▶ [Work instruction]
The expected output is the line bearing "Image resolution: width=394, height=2576." followed by all remaining lines of the records, each restated word for word.

----- Excerpted records

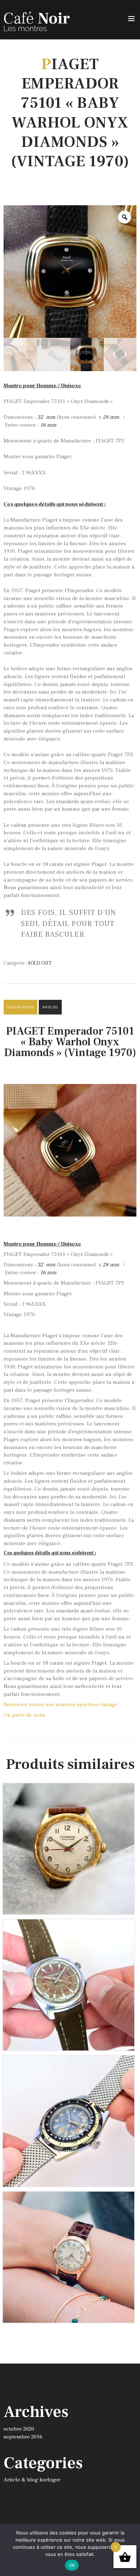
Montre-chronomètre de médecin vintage (68, 2202)
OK (72, 2565)
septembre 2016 (23, 2436)
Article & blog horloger (32, 2479)
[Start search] (130, 2101)
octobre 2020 (19, 2429)
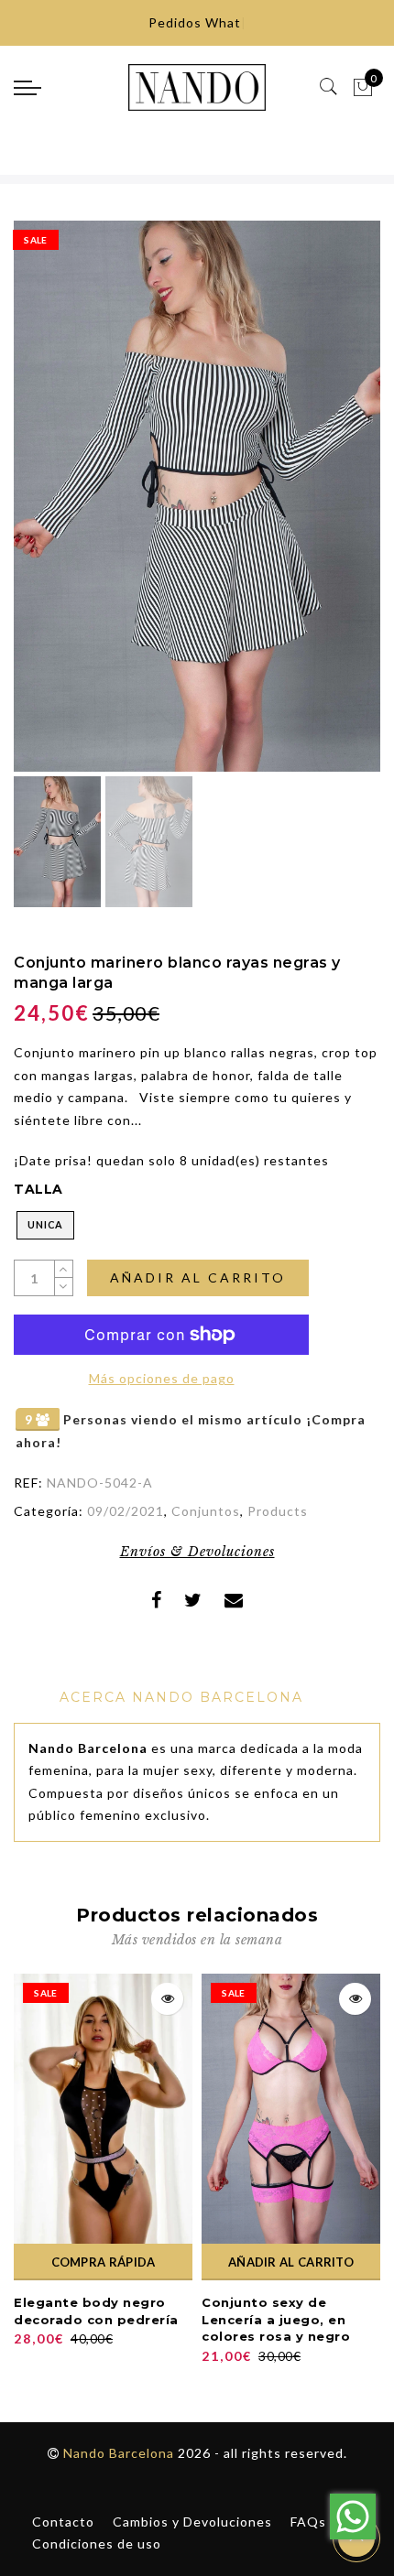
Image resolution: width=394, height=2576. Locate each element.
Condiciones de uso (96, 2543)
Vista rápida (167, 1999)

----------

▶ [Finished task]
Image resolution: width=394, height=2576. Locate each element.
Condiciones de uso (96, 2543)
Vista rápida (167, 1999)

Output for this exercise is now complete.